Like the disciples on the road to Emmaus, the eunuch is leaving Jerusalem, but Luke is setting up a contrast of old and new. The eunuch will
not return to the temple. Ever since Stephen’s blood has been mingled with the blood of Jesus, the Way leads in new directions.
When Phillip meets him, the eunuch is in a desert place, a setting that mimics the barrenness of his own body. Yet his reading gives him hope. Though the Suffering Servant of Isaiah 53 is cut off from the land of the living (Isaiah 53:8), he will see his offspring (Isaiah 53:10). The Suffering Servant is a kind of eunuch, but a fruitful one, as his suffering issues in fruitfulness for Zion, the barren woman who becomes a joyful mother of children (Isaiah 54:1).
Further on, Isaiah makes explicit reference to eunuchs: “Let no eunuch complain, ‘I am only a dry tree’” (56:3). Rather, the eunuch who keeps Sabbath will have an enduring name better than sons and daughters (56:5). No wonder the eunuch is eager to know this man.
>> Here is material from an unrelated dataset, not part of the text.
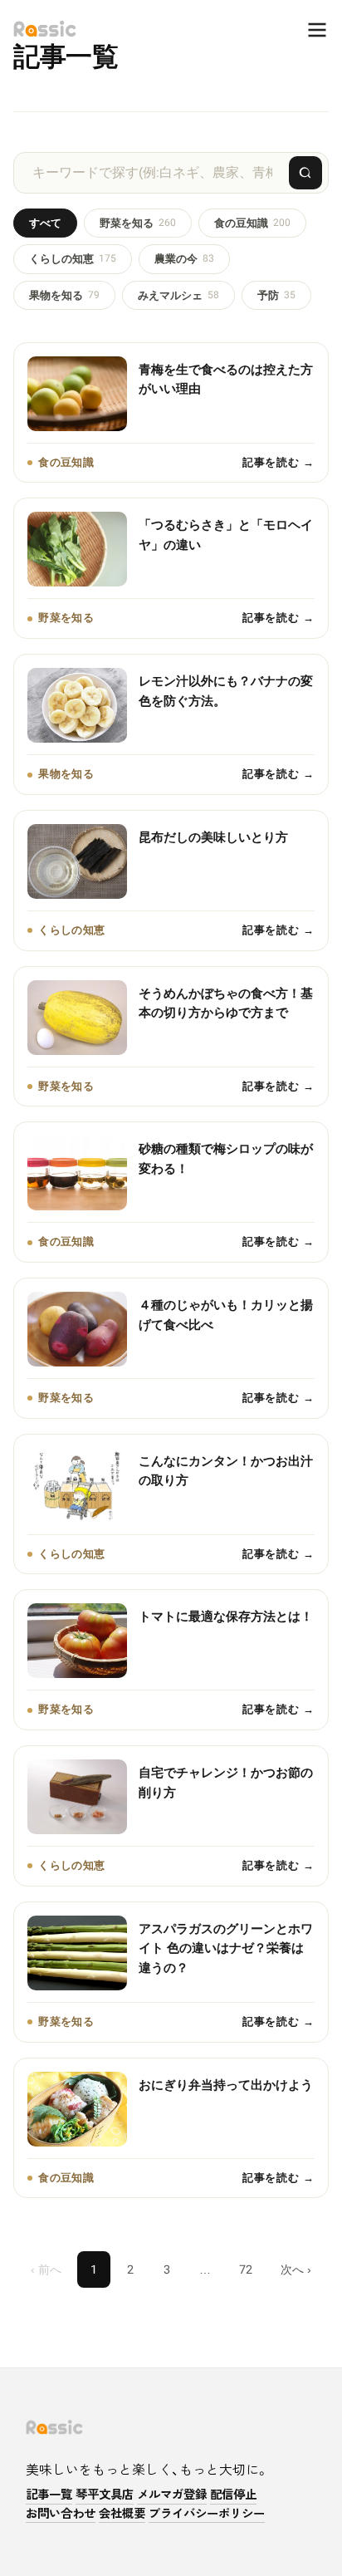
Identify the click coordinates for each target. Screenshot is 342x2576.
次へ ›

Phillip has learned his hermeneutics from Jesus: Beginning with Isaiah 53 (Acts 8:35; cf. Luke 24:27), he proclaims the gospel of Jesus from all the Scriptures. As they travel, the eunuch sees water. Confessing Jesus, he is baptized, watered to become a fruitful tree, a tree of life. Excluded from the temple, he becomes an “Israelite” by receiving water in the wilderness.
As Jesus said about another text of Isaiah, so Phillip could say: This day Isaiah 56 is fulfilled in our sight. The new is better than the old: It turns dry land into pools of water; it is the covenant of the fruitful eunuch.